Install dependencies:

npm install

Development

Run the app locally in development mode:

npm run dev

The server will start on http://localhost:3000

Build

Compile TypeScript to JavaScript:

npm run build

Run the compiled version:

npm start

Testing

Run tests:

npm test

Generate coverage report:

npm run test:coverage

Docker

Build the Docker image

docker build -t interview-webapp .

Run the container

docker run -p 3000:3000 interview-webapp

Using Docker Compose

For local testing with Docker Compose:

docker-compose up

Endpoints

  • GET / - Returns "Hello World"
  • GET /health - Returns health status JSON: {"status": "ok"}

Testing the Application

Once running, test the endpoints:

# Test Hello World endpoint
curl http://localhost:3000/

# Test health endpoint
curl http://localhost:3000/health

Project Structure

.
├── src/
│   ├── app.ts           # Express app configuration
│   ├── index.ts         # Entry point
│   └── app.test.ts      # Jest tests
├── dist/                # Compiled JavaScript (generated)
├── coverage/            # Test coverage reports (generated)
├── Dockerfile           # Docker configuration
├── docker-compose.yml   # Docker Compose configuration
├── tsconfig.json        # TypeScript configuration
├── jest.config.js       # Jest configuration
├── package.json         # Dependencies and scripts
└── README.md            # This file

Interview Tasks

The following tasks should be completed as a take-home assignment. Allocate 30-60 minutes to complete the task. You will have access to this codebase the day before your interview to implement CI/CD workflows using GitHub Actions. Feel free to fork this repo generate a CI/CD in your forks GitHub actions, alternatively you could use tools like excalidraw to generate diagrams, write the yaml files, or use pseudo code.

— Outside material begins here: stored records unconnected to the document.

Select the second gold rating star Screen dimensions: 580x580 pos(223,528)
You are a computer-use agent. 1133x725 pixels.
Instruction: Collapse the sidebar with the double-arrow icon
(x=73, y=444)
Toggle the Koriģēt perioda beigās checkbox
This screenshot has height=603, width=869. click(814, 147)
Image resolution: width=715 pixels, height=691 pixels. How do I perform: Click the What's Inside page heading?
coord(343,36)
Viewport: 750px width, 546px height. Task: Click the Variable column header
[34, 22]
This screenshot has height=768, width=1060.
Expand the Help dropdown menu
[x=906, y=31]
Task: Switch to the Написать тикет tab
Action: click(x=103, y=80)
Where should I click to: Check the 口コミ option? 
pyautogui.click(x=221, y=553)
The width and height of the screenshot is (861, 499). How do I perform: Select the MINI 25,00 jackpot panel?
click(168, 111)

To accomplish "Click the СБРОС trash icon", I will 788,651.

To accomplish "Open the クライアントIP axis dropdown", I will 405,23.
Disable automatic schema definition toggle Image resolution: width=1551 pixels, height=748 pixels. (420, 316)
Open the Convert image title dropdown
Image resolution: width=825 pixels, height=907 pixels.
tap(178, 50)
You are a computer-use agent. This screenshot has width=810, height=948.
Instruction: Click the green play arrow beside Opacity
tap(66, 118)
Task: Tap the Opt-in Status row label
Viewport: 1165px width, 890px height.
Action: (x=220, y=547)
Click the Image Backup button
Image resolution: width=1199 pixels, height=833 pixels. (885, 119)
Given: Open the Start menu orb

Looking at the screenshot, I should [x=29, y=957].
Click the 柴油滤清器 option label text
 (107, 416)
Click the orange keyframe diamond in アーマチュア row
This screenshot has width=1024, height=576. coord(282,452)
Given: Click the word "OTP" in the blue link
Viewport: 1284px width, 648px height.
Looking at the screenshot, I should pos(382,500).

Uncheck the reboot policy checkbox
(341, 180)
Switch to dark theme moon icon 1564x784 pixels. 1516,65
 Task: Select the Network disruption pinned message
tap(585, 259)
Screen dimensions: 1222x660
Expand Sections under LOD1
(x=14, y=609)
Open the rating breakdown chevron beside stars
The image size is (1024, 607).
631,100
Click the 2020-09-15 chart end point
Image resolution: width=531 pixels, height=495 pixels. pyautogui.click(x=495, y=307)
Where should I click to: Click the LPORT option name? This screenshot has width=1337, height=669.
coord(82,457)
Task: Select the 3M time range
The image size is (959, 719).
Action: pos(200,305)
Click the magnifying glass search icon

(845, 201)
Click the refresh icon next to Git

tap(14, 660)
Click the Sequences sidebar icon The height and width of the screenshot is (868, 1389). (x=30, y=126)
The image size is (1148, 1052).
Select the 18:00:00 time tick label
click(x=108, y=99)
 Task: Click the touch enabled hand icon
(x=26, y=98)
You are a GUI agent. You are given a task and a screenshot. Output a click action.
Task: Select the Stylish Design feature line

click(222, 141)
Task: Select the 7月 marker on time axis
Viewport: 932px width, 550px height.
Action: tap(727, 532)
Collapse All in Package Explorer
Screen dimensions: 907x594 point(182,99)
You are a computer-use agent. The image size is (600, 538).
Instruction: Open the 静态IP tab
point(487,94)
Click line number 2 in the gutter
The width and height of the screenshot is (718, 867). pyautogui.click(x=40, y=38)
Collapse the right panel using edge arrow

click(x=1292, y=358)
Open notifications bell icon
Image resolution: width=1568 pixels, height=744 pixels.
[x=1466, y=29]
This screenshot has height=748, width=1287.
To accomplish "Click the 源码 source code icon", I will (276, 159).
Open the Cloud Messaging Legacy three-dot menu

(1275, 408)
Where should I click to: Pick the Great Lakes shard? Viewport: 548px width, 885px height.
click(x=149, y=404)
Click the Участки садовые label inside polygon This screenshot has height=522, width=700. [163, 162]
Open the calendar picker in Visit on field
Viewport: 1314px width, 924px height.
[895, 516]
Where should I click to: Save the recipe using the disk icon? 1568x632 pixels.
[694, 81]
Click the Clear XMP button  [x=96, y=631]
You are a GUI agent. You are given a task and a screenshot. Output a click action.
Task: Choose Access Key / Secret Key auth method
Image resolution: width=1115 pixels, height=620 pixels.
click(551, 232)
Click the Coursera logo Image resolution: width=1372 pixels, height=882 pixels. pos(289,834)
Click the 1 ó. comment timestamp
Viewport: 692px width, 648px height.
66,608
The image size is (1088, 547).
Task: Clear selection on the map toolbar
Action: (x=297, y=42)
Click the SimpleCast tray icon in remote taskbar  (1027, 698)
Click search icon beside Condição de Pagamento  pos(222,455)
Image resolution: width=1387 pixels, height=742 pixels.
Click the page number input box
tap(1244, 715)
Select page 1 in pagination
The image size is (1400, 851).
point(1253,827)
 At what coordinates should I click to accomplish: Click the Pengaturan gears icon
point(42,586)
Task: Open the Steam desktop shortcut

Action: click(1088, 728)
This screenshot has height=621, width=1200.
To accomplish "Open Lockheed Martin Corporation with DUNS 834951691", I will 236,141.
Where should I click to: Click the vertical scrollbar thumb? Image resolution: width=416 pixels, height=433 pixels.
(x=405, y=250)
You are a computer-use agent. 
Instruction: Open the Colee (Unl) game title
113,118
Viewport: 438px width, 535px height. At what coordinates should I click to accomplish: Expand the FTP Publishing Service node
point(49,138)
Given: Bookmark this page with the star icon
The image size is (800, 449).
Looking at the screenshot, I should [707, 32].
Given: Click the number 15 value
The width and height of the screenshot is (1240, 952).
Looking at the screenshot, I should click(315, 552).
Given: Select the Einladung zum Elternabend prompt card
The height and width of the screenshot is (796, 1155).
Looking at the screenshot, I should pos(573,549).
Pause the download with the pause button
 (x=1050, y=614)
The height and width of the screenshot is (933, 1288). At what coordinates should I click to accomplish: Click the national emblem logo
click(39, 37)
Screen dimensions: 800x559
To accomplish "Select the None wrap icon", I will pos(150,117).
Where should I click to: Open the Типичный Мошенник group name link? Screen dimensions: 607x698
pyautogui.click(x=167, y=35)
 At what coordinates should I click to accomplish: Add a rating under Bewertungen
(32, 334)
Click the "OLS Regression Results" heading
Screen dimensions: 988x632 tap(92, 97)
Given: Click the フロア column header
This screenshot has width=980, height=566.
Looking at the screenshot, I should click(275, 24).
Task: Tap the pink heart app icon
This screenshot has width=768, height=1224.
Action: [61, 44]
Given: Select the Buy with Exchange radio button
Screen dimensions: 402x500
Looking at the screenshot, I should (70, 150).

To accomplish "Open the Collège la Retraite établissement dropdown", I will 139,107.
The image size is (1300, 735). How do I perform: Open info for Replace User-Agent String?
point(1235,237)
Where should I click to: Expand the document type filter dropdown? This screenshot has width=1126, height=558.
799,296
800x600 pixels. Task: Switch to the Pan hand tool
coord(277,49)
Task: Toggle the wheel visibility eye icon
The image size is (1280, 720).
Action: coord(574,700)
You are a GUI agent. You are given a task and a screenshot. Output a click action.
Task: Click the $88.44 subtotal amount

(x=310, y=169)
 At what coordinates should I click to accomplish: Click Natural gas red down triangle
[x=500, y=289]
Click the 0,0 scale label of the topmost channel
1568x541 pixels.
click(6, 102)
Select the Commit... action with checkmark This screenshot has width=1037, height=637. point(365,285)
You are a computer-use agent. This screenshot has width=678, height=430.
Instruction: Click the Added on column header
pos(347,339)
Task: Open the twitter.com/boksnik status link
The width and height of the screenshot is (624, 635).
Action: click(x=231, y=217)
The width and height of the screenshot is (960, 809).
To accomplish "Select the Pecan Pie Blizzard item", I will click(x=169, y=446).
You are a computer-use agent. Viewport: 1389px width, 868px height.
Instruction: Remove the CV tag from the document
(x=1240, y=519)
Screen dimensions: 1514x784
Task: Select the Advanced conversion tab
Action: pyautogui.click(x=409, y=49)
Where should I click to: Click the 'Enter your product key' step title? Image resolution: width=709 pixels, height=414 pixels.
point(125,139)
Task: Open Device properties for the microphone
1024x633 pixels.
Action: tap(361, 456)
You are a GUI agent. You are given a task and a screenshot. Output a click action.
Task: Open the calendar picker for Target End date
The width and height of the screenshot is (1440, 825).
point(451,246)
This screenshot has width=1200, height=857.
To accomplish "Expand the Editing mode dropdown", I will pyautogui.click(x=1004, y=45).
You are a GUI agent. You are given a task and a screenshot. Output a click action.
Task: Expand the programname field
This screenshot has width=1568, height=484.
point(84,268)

Task 1: Continuous Integration (CI) Workflow

Requirement: Every change must pass continuous integration checks before making its way to the master branch.

CI Must Verify:

  • The TypeScript application compiles successfully
  • All tests pass
  • The Docker image can be built successfully

Points for discussion:

  • What events should trigger CI? (push to feature branches, pull requests, etc.)
  • How can you optimize build times?
  • What information should developers see when CI fails?

Task 2: Continuous Deployment (CD) Workflow

Requirement: Changes merged to master should be deployed automatically to production.

CD Must Include:

  • Deploy the application (you can mock this step with docker, or use pseudo code)
  • Post-deployment verification:
    • Verify the health check endpoint returns 200 status
  • Notification when deployment or verification fails
    • These notifications don't need to go anywhere real, printing to stdout is fine

Points for discussion: In a busy team repository with many daily commits to master, you need to consider:

  1. Deployment Triggers: How do you handle high-frequency commits? Should every commit trigger deployment?
  2. Concurrent Deployments: How do you handle multiple deployments triggered in quick succession?
  3. Rollback Strategy: If smoke tests fail, how do you handle rollback? How would you ensure a rollback reverts to exactly the previous deployment state rather than rebuilding an older commit?
  4. Environment Management: How would you extend this to handle different environments (staging vs production)?